Through computational modeling, the study further decomposed participants’ sampling choices into multiple sub-processes and found that the influence of autistic traits was surprisingly selective and subtle. In particular, participants’ sampling choices could be well described by a two-stage decision process: When the first decision stage does not reach the choice of stopping sampling, a second decision stage is probabilistically involved to arbitrate, which offers a second chance to consider stopping sampling. The two stages were independently controlled by cost and evidence and neither stage showed autistic-trait-related differences.

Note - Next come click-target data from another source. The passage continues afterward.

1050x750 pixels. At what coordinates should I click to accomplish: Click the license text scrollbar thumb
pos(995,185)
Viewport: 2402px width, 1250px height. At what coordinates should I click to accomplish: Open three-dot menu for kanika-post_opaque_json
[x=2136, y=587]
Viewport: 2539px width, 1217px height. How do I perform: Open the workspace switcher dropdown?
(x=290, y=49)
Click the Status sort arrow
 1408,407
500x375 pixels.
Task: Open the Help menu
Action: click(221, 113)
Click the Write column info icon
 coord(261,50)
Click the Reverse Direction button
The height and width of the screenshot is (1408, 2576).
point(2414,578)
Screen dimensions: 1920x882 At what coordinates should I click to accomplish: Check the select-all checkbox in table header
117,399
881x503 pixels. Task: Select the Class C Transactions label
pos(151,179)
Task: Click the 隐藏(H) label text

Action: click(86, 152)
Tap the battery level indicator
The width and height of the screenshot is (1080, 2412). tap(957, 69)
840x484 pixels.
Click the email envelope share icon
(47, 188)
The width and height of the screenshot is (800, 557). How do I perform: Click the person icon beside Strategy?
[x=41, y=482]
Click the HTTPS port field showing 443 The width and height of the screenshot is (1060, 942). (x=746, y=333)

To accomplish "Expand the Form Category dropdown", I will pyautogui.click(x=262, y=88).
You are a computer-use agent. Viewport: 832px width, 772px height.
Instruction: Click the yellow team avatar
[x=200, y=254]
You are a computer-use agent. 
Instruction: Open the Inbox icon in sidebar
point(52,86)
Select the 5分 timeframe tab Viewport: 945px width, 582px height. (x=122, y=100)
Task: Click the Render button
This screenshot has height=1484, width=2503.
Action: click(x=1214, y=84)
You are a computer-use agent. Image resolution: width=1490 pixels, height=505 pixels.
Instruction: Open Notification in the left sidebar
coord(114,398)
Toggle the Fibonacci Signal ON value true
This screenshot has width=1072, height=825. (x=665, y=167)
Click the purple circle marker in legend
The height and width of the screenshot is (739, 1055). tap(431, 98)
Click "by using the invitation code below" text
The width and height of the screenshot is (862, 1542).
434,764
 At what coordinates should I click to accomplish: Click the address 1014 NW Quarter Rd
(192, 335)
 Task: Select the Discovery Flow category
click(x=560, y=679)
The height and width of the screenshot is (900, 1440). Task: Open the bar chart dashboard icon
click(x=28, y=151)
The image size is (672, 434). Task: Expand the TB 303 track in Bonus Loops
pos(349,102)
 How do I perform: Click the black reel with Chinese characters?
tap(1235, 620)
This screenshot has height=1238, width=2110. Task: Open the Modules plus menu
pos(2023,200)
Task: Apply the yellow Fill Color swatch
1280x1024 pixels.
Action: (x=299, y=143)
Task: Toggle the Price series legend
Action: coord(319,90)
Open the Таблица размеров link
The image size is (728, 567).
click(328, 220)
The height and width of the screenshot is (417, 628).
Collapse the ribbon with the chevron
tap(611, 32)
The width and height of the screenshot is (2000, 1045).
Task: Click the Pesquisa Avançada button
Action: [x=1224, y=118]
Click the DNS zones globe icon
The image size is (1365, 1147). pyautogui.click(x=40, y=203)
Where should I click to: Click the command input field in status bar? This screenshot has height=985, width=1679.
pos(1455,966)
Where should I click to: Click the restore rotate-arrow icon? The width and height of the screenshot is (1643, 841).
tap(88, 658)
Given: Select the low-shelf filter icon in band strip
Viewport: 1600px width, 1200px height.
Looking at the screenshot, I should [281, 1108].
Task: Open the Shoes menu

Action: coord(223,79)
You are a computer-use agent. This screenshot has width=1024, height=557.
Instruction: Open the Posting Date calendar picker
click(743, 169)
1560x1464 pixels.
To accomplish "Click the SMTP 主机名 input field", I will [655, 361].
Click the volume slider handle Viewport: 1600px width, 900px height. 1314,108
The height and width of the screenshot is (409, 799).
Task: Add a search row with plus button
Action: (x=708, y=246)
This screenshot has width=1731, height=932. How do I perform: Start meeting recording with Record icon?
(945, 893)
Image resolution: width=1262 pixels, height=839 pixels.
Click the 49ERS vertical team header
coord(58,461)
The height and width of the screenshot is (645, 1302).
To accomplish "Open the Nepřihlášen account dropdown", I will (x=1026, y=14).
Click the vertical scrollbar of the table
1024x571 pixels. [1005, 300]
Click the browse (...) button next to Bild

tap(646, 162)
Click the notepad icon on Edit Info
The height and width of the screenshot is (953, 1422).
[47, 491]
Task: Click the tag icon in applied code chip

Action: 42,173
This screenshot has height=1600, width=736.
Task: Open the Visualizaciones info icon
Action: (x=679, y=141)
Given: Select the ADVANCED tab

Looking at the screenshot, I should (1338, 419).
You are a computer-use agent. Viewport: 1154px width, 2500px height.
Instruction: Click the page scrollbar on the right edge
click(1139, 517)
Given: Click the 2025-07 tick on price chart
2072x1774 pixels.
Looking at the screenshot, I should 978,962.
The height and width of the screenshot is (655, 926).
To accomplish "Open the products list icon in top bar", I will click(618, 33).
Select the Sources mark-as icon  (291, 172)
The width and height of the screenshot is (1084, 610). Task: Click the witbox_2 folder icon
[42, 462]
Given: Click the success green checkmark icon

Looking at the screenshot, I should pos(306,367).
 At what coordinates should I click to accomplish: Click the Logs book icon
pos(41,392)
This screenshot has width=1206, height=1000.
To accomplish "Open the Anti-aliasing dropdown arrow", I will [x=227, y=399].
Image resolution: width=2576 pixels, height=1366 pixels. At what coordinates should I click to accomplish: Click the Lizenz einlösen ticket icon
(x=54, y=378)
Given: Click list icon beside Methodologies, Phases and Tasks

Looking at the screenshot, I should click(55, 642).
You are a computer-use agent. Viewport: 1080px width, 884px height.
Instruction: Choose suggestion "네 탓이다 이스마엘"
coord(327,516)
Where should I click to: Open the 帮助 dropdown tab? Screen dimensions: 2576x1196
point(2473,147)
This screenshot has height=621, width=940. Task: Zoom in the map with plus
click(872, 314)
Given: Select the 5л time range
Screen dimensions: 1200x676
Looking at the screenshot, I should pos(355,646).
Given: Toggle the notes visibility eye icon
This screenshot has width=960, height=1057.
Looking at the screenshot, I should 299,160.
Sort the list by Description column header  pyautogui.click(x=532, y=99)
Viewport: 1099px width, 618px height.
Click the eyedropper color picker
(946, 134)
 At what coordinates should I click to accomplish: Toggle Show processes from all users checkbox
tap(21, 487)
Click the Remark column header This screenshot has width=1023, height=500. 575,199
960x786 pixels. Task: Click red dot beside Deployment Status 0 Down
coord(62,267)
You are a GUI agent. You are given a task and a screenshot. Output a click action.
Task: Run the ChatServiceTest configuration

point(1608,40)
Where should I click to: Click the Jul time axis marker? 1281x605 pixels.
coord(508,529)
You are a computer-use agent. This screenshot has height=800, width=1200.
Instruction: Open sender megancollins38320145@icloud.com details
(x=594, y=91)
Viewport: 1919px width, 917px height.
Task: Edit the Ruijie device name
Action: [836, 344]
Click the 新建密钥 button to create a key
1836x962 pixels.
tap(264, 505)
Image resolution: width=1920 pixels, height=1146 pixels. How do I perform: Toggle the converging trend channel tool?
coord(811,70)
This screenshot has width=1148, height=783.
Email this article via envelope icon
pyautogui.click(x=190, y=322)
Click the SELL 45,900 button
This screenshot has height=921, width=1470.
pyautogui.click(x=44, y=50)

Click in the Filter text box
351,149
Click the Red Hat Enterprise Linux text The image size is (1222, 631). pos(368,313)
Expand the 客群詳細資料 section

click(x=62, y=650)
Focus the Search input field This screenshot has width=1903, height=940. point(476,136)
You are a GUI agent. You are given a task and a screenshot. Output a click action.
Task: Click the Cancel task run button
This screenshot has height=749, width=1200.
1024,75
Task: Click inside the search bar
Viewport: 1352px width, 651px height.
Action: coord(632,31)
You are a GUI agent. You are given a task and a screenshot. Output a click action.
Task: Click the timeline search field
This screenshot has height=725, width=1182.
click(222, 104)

What varied with levels of autistic traits was the strategic diversity: Participants with higher autistic traits were more likely to always consider cost in the first stage and evidence in the second, while those with lower autistic traits had a larger chance to use the reverse order as well. As a consequence, the former would perform better when the optimal strategy does not depend on evidence, while the latter would do better when the optimal strategy is determined jointly by cost and evidence. This study uses autistic traits as a medium to provide insights into the behaviors associated with core symptoms that are reflected in inferences for autism.
Lu H, Yi L, Zhang H (2019) Autistic traits influence the strategic diversity of information sampling: Insights from two-stage decision models. PLoS Comput Biol 15(12): e1006964. https://doi.org/10.1371/journal.pcbi.1006964
Haoyang Lu, a fourth-year doctoral student at the Peking University Center for Life Sciences, is the first author of the paper. Dr. Yi Li and Dr. Hang Zhang are co-corresponding authors. Hang Zhang was supported by the National Natural Science Foundation of China (http://www.nsfc.gov.cn/) grants 31571117 and 31871101 and by funding from Peking-Tsinghua Center for Life Sciences (http://cls.pku.edu.cn/). Li Yi was supported by the National Natural Science Foundation of China grants 31571135 and 31871116, Beijing Municipal Science & Technology Commission grant Z171100000117015, and Medicine + X Project at Peking University grant PKU2017LCX03. The funders had no role in study design, data collection and analysis, decision to publish, or preparation of the manuscript.